The dungeons of Hogwarts never slept. They whispered.
Candlelight flickered against damp stone walls, painting two silhouettes in the corridor — Matteo Riddle, heir of the name no one dared speak, and Alia Parkinson, the girl with a smirk sharp enough to cut glass.
They weren’t together. They would never be together. Everyone knew that.
And yet, somehow, every time a boy looked too long at Alia across the Great Hall, that boy would mysteriously stop showing up for breakfast.
Once, a Ravenclaw tried to hand her a rose outside the library. The petals turned black in his palm before he could blink. No one could prove anything. But everyone knew.
“Riddle,” she whispered one night, half hidden behind a column, voice low enough that even the castle couldn’t hear. “You don’t have to do that.”
Matteo didn’t look at her. His eyes — dark, unreadable — stayed fixed on the burning torch. “I don’t have to,” he said softly. “But I want to.”
Alia crossed her arms. “They’re just boys. They look. That’s what boys do.”
“They shouldn’t look at you.”
There was something dangerous in the way he said it. A quiet possession wrapped in calmness, in perfect control — the kind that could crumble the world if it ever cracked.
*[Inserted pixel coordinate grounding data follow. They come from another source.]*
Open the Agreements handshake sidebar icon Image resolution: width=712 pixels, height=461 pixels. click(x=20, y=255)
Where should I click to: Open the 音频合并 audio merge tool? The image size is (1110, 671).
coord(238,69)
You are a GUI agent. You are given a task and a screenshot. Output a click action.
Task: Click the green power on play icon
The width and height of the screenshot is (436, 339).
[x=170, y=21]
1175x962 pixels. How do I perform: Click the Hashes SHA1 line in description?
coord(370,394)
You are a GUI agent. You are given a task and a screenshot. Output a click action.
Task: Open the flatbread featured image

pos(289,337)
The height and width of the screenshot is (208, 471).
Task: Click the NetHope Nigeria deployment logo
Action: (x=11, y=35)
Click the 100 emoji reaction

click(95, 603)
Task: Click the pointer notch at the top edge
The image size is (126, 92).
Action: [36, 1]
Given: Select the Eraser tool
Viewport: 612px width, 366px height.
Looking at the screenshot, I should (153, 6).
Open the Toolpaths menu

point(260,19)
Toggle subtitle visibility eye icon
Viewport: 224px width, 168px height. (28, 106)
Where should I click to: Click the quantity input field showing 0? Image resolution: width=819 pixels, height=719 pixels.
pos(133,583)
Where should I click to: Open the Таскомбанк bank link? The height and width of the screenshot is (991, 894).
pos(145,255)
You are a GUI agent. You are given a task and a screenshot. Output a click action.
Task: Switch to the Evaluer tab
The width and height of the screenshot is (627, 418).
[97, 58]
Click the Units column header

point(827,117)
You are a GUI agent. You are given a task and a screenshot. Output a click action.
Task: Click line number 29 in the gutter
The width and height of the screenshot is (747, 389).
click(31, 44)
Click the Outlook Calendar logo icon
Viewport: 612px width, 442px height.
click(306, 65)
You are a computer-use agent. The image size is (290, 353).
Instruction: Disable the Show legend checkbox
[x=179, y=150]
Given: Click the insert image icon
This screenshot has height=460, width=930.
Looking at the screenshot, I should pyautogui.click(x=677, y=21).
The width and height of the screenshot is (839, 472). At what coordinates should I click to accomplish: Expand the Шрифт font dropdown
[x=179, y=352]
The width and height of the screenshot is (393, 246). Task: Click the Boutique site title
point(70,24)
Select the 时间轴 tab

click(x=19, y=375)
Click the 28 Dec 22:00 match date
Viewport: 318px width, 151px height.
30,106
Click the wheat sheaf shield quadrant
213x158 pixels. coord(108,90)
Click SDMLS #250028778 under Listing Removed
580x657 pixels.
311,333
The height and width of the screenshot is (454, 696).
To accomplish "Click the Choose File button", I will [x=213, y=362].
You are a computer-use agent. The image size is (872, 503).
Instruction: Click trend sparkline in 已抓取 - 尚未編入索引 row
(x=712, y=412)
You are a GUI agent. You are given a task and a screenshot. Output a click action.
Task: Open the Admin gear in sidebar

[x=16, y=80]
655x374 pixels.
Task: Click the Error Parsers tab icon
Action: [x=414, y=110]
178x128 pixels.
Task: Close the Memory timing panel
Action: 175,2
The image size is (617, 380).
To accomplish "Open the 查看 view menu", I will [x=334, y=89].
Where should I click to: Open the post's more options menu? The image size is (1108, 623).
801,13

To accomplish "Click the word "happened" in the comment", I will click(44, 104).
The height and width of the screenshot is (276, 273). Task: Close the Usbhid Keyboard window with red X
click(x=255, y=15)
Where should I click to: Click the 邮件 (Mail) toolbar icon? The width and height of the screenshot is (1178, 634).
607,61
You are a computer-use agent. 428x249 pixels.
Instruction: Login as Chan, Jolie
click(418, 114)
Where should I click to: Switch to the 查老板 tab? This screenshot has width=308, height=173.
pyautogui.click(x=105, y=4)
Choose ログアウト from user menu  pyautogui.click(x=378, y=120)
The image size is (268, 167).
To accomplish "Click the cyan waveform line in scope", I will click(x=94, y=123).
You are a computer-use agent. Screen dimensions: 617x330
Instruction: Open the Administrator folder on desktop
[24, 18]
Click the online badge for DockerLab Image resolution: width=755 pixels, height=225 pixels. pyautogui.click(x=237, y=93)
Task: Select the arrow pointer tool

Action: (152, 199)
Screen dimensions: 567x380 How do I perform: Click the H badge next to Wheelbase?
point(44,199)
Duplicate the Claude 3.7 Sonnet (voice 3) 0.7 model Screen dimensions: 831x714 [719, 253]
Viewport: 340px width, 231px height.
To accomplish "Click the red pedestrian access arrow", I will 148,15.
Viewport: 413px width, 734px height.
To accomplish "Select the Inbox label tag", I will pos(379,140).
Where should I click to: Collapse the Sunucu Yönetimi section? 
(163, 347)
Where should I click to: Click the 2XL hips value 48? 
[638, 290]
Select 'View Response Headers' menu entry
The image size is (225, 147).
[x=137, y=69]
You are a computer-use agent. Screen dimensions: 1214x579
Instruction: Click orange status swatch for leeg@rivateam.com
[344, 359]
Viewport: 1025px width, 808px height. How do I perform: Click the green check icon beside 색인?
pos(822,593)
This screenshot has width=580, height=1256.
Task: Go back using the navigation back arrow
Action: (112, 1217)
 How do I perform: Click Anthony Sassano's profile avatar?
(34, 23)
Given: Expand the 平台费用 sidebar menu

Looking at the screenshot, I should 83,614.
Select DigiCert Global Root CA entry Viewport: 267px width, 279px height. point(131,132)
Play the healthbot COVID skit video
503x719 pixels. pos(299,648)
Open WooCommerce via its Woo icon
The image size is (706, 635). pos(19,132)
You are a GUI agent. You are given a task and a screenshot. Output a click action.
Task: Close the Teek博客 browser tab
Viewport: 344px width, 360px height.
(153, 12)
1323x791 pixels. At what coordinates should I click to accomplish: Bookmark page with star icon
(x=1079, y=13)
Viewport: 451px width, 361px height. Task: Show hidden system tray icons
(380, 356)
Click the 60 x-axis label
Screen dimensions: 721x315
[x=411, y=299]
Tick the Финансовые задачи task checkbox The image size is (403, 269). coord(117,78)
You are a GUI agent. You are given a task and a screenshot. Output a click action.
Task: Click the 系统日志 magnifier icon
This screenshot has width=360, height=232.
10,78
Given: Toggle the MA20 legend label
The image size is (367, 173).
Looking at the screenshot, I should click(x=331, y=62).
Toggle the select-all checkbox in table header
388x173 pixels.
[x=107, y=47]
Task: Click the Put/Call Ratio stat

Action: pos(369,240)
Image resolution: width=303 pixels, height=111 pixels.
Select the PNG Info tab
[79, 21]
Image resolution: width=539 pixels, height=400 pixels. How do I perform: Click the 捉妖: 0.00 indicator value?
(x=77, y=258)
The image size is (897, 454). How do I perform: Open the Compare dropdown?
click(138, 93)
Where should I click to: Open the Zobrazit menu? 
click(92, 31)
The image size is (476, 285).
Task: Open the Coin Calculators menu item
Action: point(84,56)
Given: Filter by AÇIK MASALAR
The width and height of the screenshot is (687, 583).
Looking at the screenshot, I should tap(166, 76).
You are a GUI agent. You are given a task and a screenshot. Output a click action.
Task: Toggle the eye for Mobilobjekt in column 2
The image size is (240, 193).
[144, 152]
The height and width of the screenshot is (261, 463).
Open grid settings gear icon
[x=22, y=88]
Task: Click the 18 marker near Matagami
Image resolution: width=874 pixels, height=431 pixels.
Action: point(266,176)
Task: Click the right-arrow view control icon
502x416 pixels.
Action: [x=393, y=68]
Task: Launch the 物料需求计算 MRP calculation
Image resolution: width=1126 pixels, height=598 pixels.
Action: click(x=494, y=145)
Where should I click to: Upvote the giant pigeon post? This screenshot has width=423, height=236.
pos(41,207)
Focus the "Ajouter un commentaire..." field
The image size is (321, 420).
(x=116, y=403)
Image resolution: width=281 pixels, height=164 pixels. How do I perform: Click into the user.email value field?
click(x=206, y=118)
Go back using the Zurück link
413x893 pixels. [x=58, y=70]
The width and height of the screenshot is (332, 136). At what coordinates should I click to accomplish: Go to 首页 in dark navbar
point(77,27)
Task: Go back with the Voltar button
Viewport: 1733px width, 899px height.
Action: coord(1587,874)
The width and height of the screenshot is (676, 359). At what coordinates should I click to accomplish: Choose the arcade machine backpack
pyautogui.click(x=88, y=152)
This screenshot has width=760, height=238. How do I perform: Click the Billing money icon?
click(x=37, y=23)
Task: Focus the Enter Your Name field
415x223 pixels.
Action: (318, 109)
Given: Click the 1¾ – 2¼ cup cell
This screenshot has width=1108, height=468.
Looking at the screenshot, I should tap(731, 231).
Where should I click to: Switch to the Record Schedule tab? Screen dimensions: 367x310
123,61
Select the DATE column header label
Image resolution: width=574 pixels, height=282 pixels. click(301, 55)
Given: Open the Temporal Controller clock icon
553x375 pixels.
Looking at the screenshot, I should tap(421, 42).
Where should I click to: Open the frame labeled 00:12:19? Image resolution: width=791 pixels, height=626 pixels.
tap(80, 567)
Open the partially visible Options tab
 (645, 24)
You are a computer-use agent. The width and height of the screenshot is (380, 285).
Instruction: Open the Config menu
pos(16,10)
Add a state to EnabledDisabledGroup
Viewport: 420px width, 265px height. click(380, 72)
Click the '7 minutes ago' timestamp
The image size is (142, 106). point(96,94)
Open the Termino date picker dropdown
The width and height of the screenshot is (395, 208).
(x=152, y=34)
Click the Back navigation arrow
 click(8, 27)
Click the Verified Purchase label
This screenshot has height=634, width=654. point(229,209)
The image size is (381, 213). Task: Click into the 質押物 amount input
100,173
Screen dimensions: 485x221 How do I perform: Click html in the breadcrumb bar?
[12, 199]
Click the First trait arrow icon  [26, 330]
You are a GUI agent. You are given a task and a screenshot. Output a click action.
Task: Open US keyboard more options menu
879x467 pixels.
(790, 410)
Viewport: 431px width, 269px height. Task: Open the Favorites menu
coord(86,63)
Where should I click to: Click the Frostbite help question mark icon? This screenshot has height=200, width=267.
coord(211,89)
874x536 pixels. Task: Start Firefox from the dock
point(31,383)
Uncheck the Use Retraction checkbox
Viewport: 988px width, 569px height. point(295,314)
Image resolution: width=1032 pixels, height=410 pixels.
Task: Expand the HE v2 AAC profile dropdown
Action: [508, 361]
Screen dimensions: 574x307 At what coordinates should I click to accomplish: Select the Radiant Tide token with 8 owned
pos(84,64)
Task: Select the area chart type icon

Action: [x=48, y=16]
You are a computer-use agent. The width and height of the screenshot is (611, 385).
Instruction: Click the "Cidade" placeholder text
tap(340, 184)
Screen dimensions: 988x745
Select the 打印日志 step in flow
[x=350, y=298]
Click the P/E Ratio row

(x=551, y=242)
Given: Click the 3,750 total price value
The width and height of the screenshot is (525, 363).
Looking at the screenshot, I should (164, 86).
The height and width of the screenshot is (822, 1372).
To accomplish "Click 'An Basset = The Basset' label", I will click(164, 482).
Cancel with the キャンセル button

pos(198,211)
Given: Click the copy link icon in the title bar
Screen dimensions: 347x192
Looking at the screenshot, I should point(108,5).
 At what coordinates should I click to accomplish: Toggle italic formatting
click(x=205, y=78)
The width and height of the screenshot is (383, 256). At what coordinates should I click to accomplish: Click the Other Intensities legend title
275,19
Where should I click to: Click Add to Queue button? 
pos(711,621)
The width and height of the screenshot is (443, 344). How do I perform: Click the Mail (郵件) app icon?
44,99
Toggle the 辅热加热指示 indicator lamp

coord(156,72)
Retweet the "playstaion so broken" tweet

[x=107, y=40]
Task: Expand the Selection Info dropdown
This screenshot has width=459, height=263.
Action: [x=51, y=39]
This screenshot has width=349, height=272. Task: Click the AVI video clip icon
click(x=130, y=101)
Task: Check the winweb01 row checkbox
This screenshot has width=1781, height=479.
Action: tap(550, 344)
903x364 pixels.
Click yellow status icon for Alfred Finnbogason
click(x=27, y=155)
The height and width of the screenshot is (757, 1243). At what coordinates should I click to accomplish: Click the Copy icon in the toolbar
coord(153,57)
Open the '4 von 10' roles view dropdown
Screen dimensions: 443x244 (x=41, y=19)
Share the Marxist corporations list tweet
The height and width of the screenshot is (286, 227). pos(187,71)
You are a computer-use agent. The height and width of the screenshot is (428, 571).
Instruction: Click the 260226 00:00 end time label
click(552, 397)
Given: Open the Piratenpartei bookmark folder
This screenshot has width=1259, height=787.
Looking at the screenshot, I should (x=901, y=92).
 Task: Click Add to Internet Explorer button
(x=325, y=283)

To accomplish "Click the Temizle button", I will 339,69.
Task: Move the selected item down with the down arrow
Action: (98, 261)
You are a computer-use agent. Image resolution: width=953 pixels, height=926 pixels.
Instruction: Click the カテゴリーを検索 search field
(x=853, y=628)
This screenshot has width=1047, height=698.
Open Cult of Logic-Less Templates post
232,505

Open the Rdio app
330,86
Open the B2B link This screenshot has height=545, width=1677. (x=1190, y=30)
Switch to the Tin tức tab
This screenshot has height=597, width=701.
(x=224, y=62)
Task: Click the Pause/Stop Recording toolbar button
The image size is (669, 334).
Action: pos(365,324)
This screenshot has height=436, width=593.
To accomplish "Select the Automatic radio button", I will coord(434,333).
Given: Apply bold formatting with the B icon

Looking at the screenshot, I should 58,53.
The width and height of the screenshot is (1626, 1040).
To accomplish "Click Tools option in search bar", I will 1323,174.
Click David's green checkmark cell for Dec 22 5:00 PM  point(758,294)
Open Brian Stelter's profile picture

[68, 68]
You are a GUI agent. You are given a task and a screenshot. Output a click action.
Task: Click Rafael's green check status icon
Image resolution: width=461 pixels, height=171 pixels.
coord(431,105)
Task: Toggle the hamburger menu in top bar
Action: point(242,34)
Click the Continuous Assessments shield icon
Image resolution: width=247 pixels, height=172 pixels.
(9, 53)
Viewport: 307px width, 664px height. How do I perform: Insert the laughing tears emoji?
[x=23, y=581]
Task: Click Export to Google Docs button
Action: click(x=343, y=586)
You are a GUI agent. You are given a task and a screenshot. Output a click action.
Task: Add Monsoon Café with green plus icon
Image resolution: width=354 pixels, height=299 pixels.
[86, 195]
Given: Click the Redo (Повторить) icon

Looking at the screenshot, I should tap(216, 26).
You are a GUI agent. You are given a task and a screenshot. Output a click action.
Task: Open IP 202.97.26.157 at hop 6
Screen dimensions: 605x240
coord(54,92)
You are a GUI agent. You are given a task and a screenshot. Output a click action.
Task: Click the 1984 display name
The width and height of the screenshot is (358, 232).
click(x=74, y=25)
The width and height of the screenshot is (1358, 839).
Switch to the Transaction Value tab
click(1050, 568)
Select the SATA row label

Alia tilted her head, a sly smile tugging at her lips. “You’re not my boyfriend, Matteo.”
He finally looked at her then. “No,” he said, stepping closer. “I’m worse.”
It became a secret dance. Hidden glances across Potions class. Fingers brushing when she handed him a quill. A silence heavy enough to make the air tremble whenever someone else said her name.
Everyone whispered that Matteo Riddle didn’t care for anyone. Everyone was wrong.
In the shadows behind the Slytherin common room — in those late hours when the lake above them glowed faint green — they’d meet. Not to talk. Not to kiss. Just to be.
A tension sharp as magic itself. A connection neither of them named. Because naming things made them real — and real things could be destroyed.
Once, Alia asked him, “Why me?”
He looked at her, the torchlight catching the faint scar beneath his jaw — a mark from a duel gone too far.
“Because,” he said, “you look at me like I’m not him.”
“Who?”
“My father.”
Alia didn’t answer. She just stepped closer, until her breath brushed his. “I don’t see him,” she whispered. “I see you.”
The next morning, a Hufflepuff who had smiled at Alia in the courtyard was found hexed in the Astronomy Tower — nothing fatal, but enough to make people remember.
And when Matteo passed through the corridor that day, everyone looked away. Everyone except her.
He didn’t smile. But his eyes — for a single, forbidden second — softened.
Because in a world built on bloodlines and darkness, Matteo Riddle had one secret no one could ever uncover: He would burn the castle down before letting anyone touch his.
And Alia Parkinson — clever, reckless, beautifully cruel — would let him.